The cleanup of thousands of pulp logs dumped from a barge that ran aground in the Northumberland Strait 12 days ago expanded Monday.
People around Chance Harbour, Pictou County, said their area was being ignored by clean up crews and they could not get anyone to take responsibility.
Anticosti Forest Products, the company that owns the wood, reacted quickly after resident Paul Sobey released photographs showing the logs had drifted 20 kilometres east of the grounding to Chance Harbour.
The images show logs littering beaches and coves much farther down the coast than expected.
The 100-metre Sault au Cochon barge was carrying 6,400 tonnes of wood, machinery and oil when it ran aground on a reef in the Northumberland Strait. High winds snapped the tow line between the barge and the tugboat Florence M.

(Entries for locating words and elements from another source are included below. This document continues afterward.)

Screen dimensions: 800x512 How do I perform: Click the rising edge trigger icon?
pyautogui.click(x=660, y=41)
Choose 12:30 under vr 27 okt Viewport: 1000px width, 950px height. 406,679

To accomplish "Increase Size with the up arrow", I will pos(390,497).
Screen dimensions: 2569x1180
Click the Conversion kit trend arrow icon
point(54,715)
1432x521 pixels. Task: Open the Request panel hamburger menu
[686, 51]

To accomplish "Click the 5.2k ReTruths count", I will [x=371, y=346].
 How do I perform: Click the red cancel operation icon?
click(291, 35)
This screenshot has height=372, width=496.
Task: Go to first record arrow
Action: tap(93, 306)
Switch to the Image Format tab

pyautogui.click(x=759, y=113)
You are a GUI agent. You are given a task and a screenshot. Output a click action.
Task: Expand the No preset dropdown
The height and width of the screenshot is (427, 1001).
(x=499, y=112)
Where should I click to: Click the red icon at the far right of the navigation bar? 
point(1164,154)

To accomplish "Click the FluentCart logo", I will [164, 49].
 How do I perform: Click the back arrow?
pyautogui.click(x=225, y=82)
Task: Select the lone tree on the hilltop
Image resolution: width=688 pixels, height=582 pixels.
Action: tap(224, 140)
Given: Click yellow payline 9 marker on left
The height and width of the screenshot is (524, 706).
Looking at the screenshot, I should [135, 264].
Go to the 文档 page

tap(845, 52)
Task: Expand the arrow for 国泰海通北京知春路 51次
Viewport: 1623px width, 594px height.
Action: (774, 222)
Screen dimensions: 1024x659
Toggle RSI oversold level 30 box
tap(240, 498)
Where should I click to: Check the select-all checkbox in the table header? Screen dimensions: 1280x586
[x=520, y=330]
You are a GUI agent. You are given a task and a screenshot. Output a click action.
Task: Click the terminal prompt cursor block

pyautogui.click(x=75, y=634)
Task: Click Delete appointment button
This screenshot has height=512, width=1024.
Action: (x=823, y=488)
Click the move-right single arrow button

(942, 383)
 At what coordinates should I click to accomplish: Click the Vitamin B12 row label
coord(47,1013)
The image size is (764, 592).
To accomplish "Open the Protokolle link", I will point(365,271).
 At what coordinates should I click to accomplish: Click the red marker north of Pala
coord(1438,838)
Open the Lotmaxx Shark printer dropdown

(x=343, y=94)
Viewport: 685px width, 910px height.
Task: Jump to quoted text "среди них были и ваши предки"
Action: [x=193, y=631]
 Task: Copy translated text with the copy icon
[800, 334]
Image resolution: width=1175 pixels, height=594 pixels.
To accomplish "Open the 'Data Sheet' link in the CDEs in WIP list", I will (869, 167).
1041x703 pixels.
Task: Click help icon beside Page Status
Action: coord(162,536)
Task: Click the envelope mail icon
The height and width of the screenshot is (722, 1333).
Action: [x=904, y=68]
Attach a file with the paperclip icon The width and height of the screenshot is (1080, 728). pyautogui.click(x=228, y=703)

A small amount of oil has been cleaned up, but the 2.5 metre logs are still washing onshore or bobbing in the strait, where they could be a navigation hazard.
Anticosti promised to pick up its wood from the water but Sobey, the chief executive of the grocery chain that bears his family's name, questioned why the cargo sailed in the first place, given the poor weather forecast.
"The shipping of that product from the distance they moved it, in those type of conditions, was that a reckless act?" he asked Friday. "I'm not a lawyer, but it needs to be asked. It was one of the roughest storms we had and it was an extended period of time."
Thousands of Nova Scotians lost power during the Nov. 10 storm that caused the barge to run aground near Pictou.
Blair McKeil owns McKeil Marine, the company that supplied the barge to transport the wood from Quebec to Abercrombie, N.S. He said it was not unusual to have barges working at this time of year.
"There's still vessels trading at this time of year to Newfoundland and different places. We just got caught in a bad weather front," he said. "You're aware of the flooding. I think we just ended up in an unprecedented storm."
Sobey's photographs prompted Anticosti to move a fishing boat to Chance Harbour to try and retrieve the logs.
The company has recovered about half the lost cargo, leaving about 2,000 tonnes onshore or still in the water. The barge is still in the water.